The following are not framework vulnerabilities. They are intentional design, operator responsibility, or downstream misuse. Reports in these categories will be closed as not a vulnerability.

  • A route author writing code that does whatever they want. .bean(), .process(), Runtime.exec(), simple / groovy / jexl / mvel evaluation, custom processors and beans are route code, and route code is trusted. If a route author evaluates an attacker-controlled header as a simple expression, the route is at fault, not the framework. The framework is in scope only when it passes untrusted input to an evaluator without the route author asking for it.
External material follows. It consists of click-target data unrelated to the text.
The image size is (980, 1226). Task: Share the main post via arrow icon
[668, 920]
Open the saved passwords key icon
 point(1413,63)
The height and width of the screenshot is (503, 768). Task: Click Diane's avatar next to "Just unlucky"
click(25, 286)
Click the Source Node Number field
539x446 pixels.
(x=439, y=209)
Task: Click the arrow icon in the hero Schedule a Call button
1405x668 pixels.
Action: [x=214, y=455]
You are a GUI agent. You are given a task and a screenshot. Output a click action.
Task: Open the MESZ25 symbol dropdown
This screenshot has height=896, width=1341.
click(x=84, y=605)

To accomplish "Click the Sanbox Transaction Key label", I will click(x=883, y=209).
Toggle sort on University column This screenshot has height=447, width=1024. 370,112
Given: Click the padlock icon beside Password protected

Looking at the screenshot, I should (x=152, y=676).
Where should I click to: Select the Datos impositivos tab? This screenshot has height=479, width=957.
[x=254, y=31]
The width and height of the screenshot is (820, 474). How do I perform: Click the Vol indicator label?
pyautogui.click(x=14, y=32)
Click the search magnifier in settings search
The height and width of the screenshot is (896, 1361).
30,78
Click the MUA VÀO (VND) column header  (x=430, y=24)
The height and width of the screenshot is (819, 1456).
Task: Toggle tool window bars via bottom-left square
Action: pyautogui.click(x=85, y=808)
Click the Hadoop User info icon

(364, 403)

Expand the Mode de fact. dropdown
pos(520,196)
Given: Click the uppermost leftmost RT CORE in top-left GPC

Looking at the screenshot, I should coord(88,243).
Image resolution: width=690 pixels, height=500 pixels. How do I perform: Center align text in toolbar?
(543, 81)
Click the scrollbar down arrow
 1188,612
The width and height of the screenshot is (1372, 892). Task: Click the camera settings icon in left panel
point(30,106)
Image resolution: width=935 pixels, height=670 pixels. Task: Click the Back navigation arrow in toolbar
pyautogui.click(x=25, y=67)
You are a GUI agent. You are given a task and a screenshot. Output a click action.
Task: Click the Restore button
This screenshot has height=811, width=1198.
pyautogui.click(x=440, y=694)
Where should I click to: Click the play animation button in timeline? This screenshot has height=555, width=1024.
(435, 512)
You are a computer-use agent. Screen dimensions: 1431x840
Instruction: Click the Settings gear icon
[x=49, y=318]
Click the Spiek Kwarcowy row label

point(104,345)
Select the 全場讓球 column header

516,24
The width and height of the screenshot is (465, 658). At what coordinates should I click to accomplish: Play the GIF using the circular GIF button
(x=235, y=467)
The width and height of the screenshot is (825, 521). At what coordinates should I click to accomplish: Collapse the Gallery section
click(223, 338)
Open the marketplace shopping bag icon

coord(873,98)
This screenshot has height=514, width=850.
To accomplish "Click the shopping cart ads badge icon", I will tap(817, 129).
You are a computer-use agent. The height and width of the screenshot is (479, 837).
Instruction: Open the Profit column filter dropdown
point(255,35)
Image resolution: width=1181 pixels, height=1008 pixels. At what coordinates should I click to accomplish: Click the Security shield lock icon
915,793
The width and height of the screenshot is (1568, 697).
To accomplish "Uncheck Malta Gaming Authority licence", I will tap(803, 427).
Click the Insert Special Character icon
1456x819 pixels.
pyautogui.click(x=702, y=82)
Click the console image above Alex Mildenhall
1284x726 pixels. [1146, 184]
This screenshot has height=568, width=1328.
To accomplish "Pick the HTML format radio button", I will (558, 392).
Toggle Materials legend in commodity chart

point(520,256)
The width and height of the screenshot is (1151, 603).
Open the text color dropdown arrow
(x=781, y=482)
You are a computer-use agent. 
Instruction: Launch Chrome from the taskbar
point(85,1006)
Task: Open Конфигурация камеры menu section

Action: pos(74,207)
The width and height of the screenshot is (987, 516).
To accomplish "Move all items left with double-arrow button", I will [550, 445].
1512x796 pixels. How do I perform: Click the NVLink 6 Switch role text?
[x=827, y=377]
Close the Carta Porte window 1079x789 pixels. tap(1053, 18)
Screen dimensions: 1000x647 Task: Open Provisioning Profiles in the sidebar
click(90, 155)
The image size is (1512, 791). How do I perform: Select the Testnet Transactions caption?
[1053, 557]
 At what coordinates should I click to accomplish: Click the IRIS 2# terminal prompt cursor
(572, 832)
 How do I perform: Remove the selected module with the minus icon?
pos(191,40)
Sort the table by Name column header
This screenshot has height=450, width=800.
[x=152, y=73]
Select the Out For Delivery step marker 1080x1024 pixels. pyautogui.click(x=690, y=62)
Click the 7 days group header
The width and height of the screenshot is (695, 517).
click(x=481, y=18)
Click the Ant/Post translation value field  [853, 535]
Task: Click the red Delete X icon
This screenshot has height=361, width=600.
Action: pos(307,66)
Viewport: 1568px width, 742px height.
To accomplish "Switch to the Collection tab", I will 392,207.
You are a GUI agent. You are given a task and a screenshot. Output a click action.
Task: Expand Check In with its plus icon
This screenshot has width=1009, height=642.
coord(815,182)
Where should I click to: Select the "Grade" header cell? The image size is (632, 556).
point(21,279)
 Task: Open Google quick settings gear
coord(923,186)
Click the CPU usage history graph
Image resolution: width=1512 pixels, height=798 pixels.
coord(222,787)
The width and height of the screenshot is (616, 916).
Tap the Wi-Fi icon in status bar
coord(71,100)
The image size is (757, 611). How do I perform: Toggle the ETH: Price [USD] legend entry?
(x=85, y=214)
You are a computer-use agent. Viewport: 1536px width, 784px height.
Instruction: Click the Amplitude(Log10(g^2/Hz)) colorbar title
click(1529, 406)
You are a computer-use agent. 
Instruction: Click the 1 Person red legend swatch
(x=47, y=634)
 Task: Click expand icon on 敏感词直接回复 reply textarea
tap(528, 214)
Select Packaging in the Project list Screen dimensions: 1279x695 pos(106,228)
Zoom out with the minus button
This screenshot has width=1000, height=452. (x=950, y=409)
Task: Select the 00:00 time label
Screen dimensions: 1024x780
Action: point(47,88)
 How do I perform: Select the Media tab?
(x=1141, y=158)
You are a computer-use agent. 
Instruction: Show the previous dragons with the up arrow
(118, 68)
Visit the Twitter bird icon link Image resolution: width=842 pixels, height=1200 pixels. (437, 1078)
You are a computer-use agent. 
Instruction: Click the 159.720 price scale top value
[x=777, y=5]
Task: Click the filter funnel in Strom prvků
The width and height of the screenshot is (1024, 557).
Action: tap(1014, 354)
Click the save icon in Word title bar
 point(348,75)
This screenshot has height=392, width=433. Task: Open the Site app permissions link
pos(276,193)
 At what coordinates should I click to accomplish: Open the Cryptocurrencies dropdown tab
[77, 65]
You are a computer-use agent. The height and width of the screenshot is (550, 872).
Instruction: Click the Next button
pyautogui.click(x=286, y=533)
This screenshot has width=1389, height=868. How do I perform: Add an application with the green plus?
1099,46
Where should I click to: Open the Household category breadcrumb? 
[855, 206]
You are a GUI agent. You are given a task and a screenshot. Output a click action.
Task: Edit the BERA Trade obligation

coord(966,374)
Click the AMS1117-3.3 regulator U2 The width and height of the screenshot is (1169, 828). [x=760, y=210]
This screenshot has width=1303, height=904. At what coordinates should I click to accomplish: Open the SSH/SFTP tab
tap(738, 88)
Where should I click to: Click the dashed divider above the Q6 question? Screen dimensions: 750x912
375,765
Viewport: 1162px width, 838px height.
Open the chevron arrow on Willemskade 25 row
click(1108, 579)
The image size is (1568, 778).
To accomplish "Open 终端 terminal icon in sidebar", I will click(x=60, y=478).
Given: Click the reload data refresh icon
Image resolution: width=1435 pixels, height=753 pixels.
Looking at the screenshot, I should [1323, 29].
  • A route author building a SQL, Cypher, LDAP, XPath or HTTP URI string from untrusted input without parameterisation. The components offer safe APIs (parameter binding, prepared statements, URI builders); using them is the route author’s responsibility.

  • An option whose risk is documented and which must be set explicitly to enable the risky behaviour. allowJavaSerializedObject=true, transferException=true, trustAllCertificates=true, hostnameVerificationEnabled=false, explicit selection of an ObjectInputStream-using data format - these are documented opt-ins and the operator has signed up for the consequences.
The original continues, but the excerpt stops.